The ACCC has released its Targeting Scams Report revealing Australians lost over $643 million to scams last year. It marks a 30% increase from 2018, highlighting the troubling rise in cybercrime and its increasing risk for businesses.

The report comes weeks after Prime Minister Scott Morrison announced a “sophisticated” cyberattack by a state-based actor on the Australian government and industries, further emphasising the vulnerability of all bodies to cyberattacks.

For Kelly Butler (pictured), leader of Marsh’s cyber practice, the statistics aren’t a surprise and she concedes Australians still need to work on cyber education and training, especially in the present COVID-19 environment.

“It’s obvious that we still have some work to do – there’s no doubt that the scammers will continue to evolve, and they will get more sophisticated,” she said.

“Cybercriminals are becoming a lot more targeted, which is something that we’ve noticed of late. COVID-19 is a really good example of that, where they really looked at what the situation was, understood people were working remotely and came after the workforce in a very targeted way.”

For Butler, the report demonstrates that businesses should invest in the “best possible technology” available to protect themselves and to also understand that the key focus for boosting cybersecurity is cutting out human error.

“Every aspect of cyber security, from protecting to defending, has that human element and it guarantees that there can be no silver bullet here other than really robust and ongoing safety and awareness training,” she explained. “A scammer has to trick someone – that’s what it comes down to at the end – so it’s really training the workforce and individuals from a personal I.D. perspective to ensure that they know what to look for to keep themselves safe online.”

Gone are the days of poorly designed email and digital scams – for Butler, cybercriminals are becoming more sophisticated in not only their attacks, but also their target research.

“The old frazzled BEC attacks are still happening, and I still receive an odd Australian Post ‘click on this link, you’ve got a parcel’ scam every now and then. But it really has become more sophisticated,” she said.

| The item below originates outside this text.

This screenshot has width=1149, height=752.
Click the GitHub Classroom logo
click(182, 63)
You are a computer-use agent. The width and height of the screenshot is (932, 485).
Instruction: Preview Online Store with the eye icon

“It’s not just a capsule anymore, they really are targeting a particular region, they look at what’s happening within that region, where there may be some vulnerabilities and targeting their attacks all around that. They’re also going after individuals – they’re profiling, they’re understanding what they do from a social media perspective - and high-profile executives are being targeted as well. They will look at their Facebook, Instagram and public speaking to then start really levelling and targeting their scams.”

However, despite the report’s damning findings, Butler says Australian businesses have adapted quickly to deal with what is becoming one of the most profitable crimes.

“I’ve actually been really impressed with how Australian businesses have so quickly adapted to moving their entire workforces from corporate facilities into that virtual environment during this COVID-19 period and lockdown,” she added.

“I think that’s a real testament to the amount of work that’s been done over the last couple of years and the government has been very proactive in helping businesses understand that they can’t just sit back – there needs to be a lot more work done to make sure they’re safe.”

Changing the mindset of not “if” but “when” a cybercrime will occur is paramount for businesses. Butler says they need to focus on how resilient they are because “it’s all about getting back up and running as soon as possible.”

“Not only is cyber insurance there to protect your balance sheet, it also provides immediate access to expert cyber vendors to assist you to remediate the situation and it gets you back up and running as soon as possible. That’s what you need to do from a reputational point of view, you can’t be down for long, you need to get back up and running,” she said.

“It’s hard to imagine that cyber is now not a top exposure for each and every business in Australia.”